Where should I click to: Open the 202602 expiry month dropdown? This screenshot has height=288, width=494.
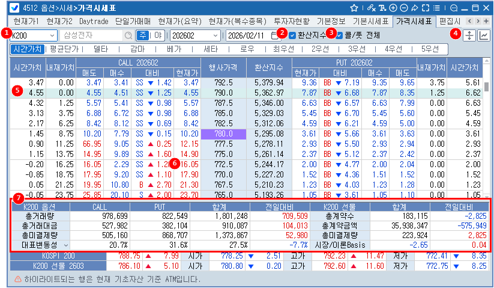216,35
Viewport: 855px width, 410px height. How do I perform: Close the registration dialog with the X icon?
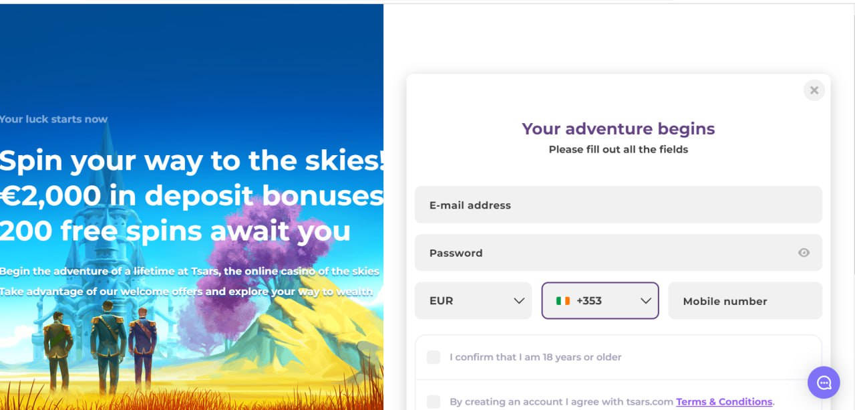pos(814,90)
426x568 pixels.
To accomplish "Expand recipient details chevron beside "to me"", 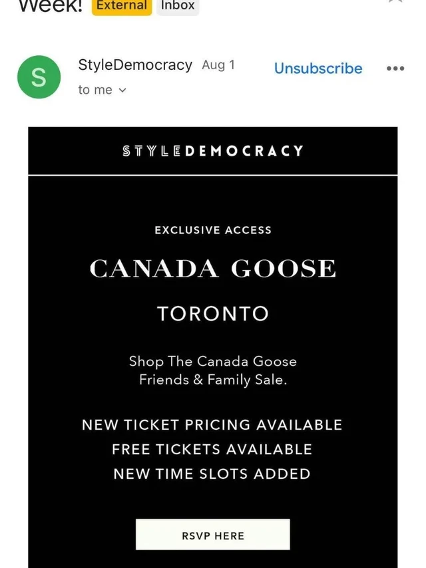I will coord(122,90).
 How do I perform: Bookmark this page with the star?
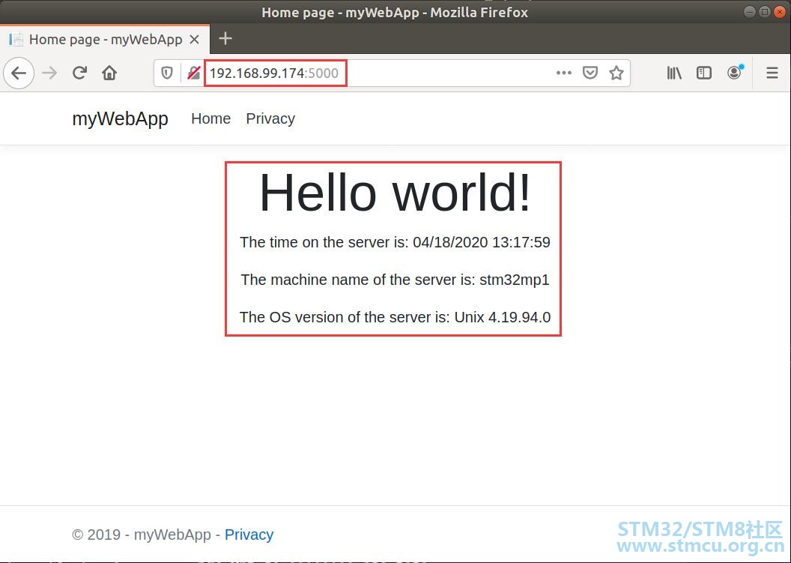[616, 73]
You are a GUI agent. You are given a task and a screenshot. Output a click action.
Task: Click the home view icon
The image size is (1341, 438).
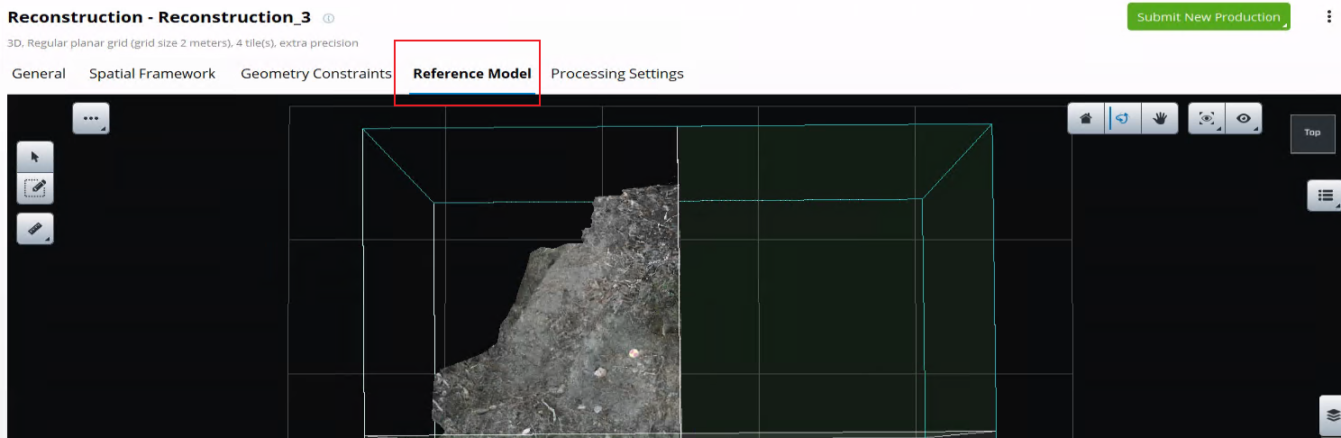click(x=1086, y=119)
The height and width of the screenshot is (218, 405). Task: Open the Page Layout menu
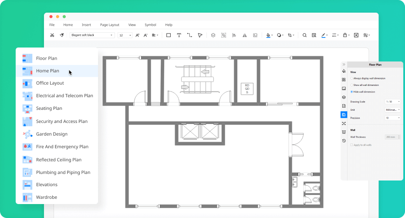tap(109, 25)
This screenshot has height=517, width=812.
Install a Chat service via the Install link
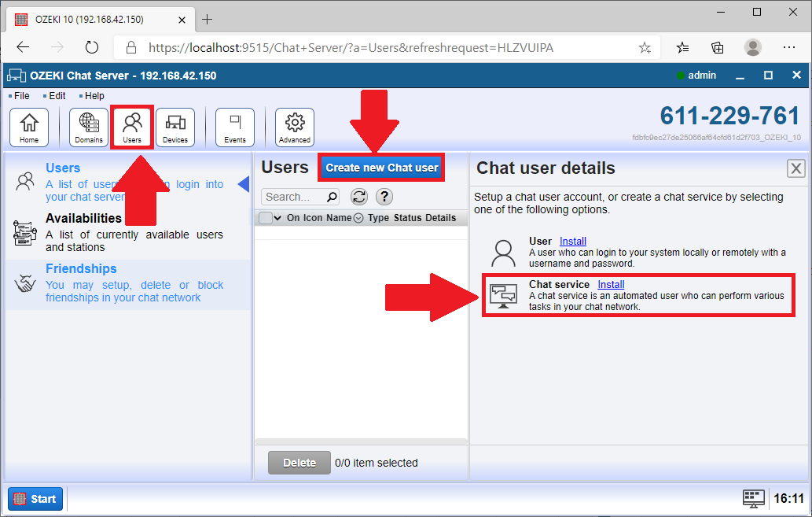coord(611,284)
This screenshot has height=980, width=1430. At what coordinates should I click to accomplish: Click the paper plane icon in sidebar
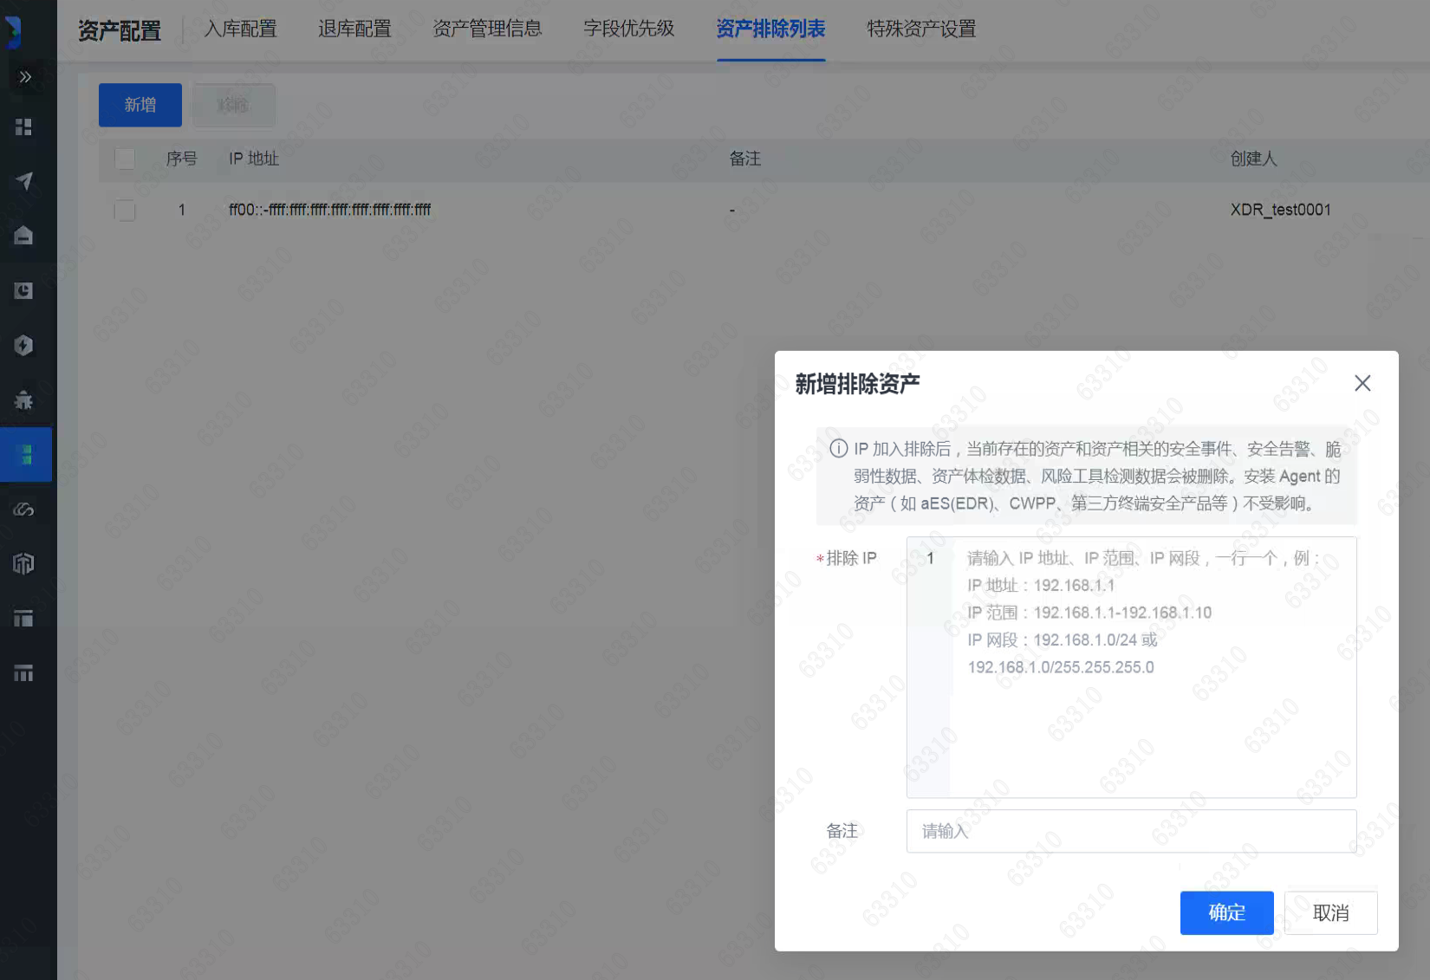[x=24, y=181]
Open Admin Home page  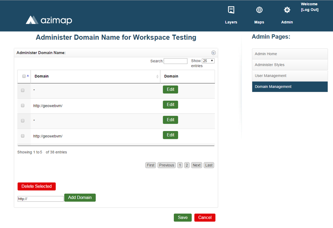click(x=290, y=54)
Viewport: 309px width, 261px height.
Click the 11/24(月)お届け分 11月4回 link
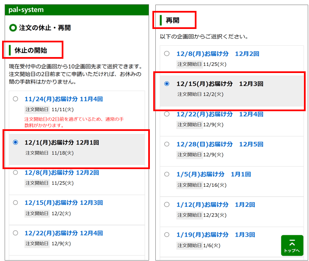pyautogui.click(x=63, y=99)
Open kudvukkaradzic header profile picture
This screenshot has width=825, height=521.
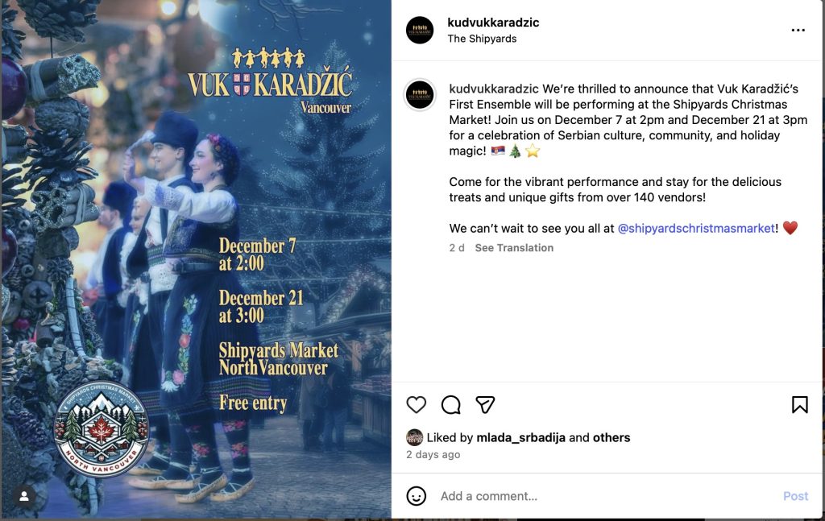click(x=420, y=30)
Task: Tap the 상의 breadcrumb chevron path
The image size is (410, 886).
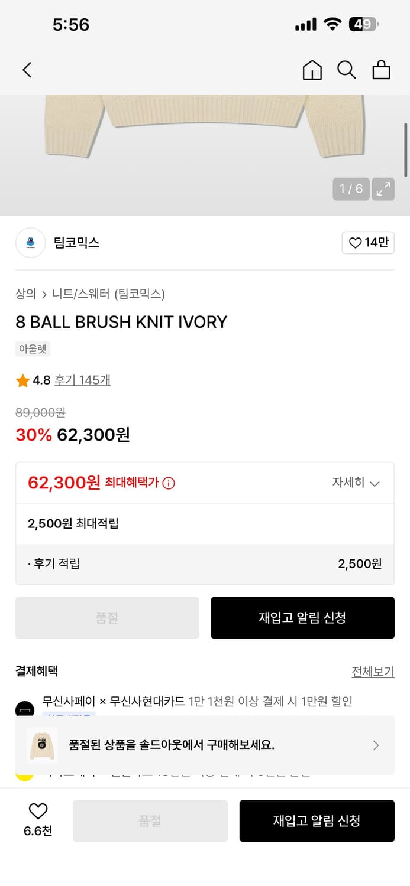Action: [x=44, y=294]
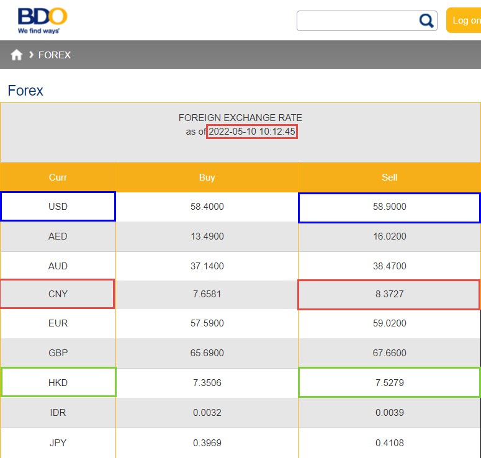Open the FOREX breadcrumb link

55,55
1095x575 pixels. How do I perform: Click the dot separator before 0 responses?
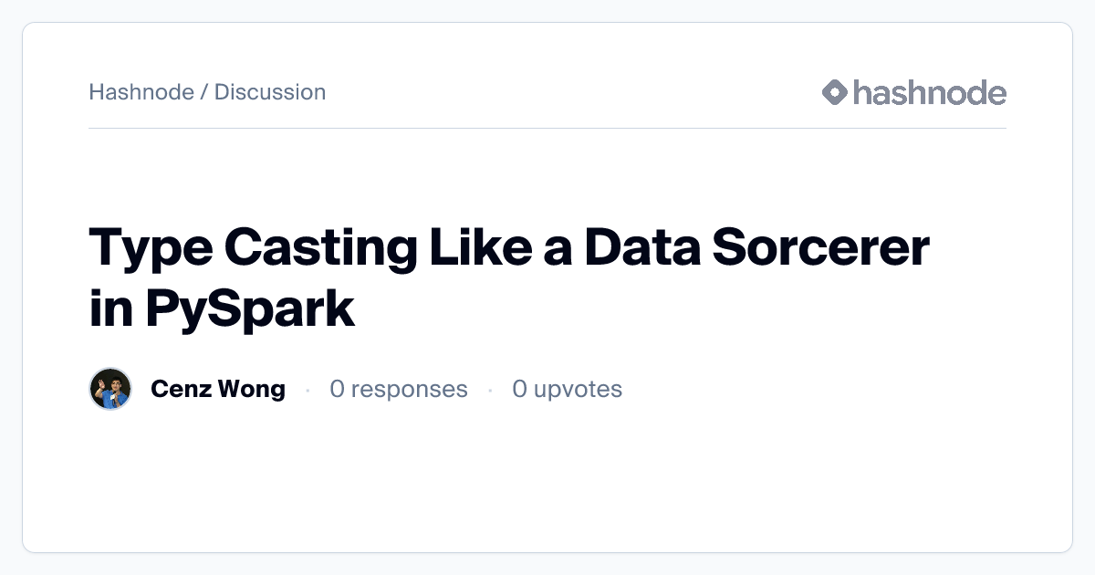(x=308, y=390)
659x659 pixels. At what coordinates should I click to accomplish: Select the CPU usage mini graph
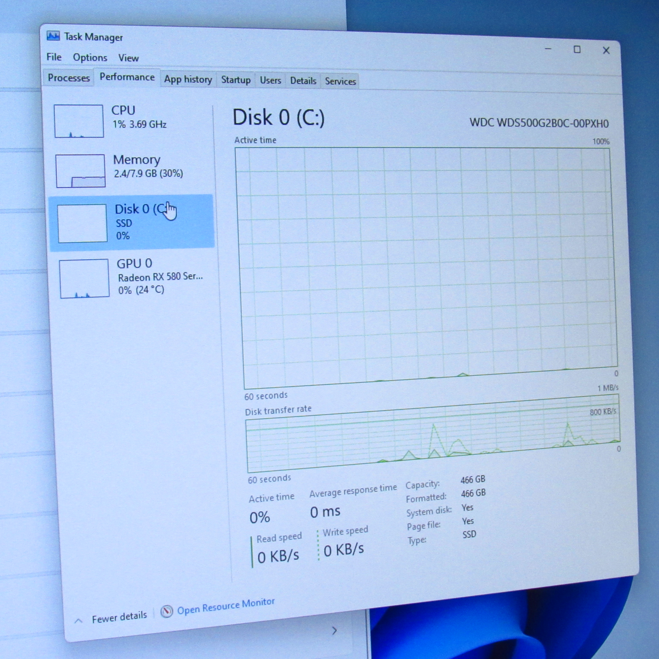[x=79, y=121]
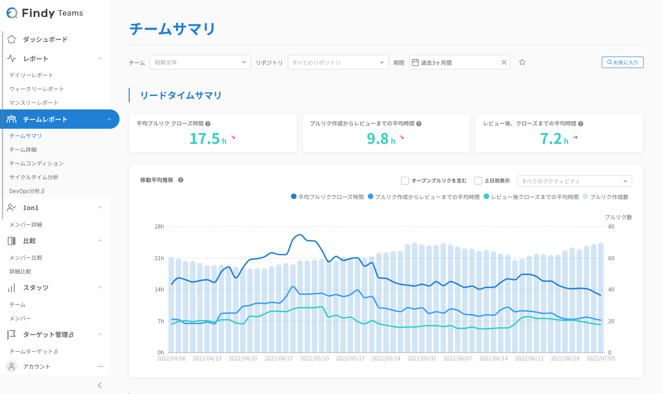662x394 pixels.
Task: Click the ダッシュボード home icon
Action: tap(12, 39)
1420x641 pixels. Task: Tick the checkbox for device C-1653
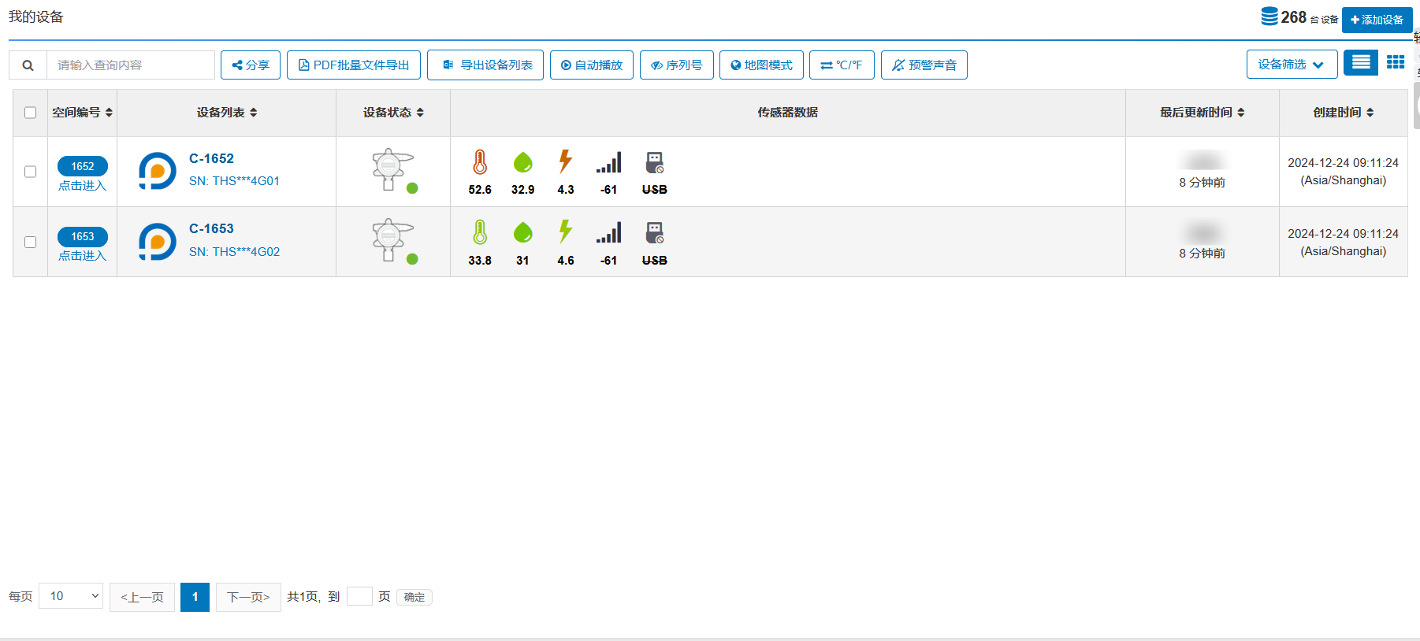point(31,242)
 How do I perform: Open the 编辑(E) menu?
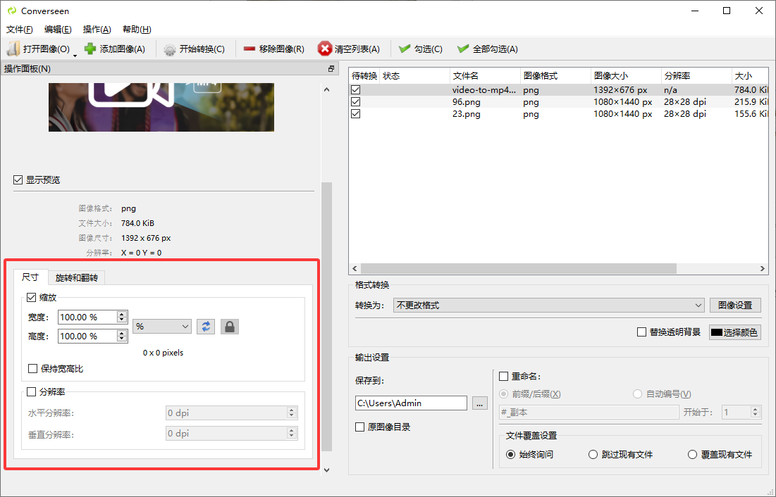58,30
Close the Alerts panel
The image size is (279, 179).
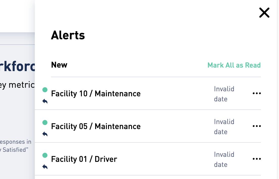click(264, 13)
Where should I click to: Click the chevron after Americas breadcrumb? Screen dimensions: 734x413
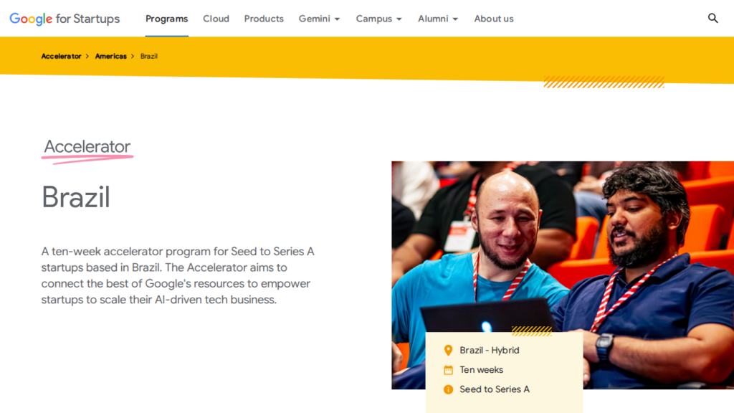[x=133, y=56]
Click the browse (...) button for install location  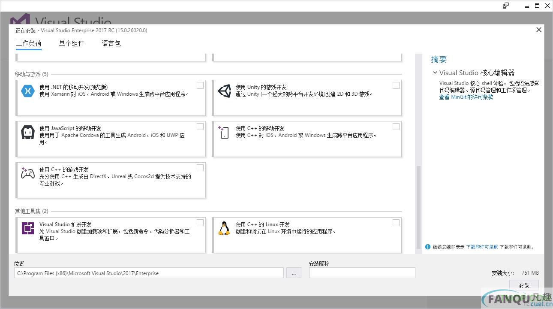tap(294, 273)

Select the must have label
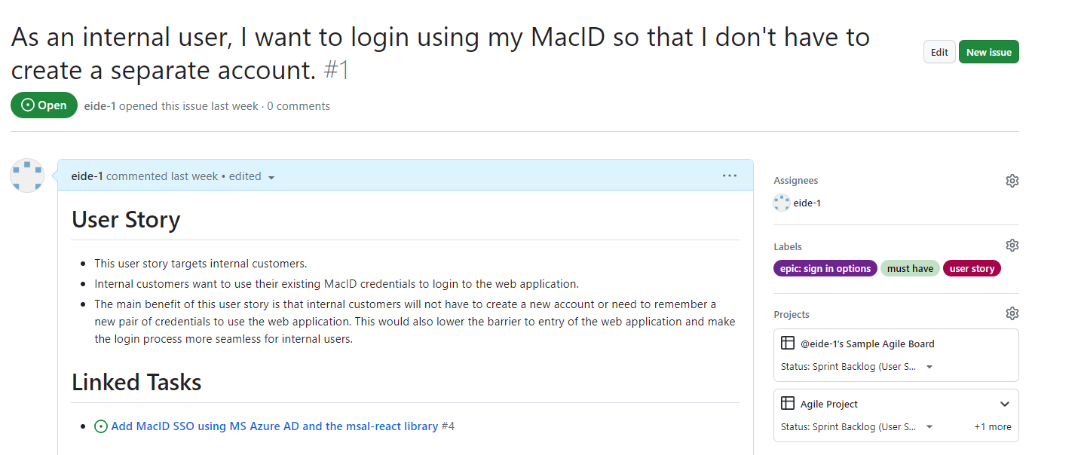point(910,269)
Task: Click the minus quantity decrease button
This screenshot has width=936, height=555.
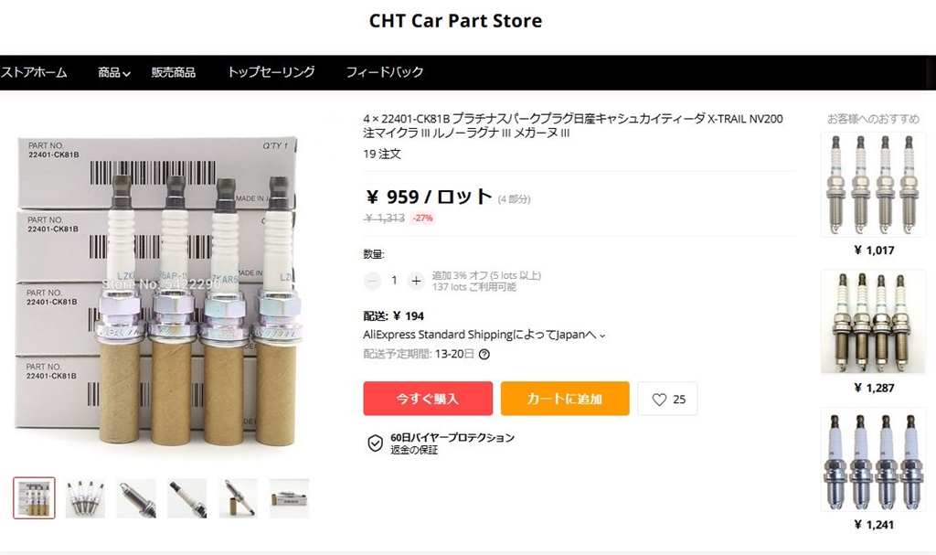Action: (373, 280)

......

Leave out each picture and extract the lines from the one containing "Task: Click the minus" through the end of the records above, inclusive, exactly as they stand.

◆ Response below:
Task: Click the minus quantity decrease button
This screenshot has width=936, height=555.
Action: (373, 280)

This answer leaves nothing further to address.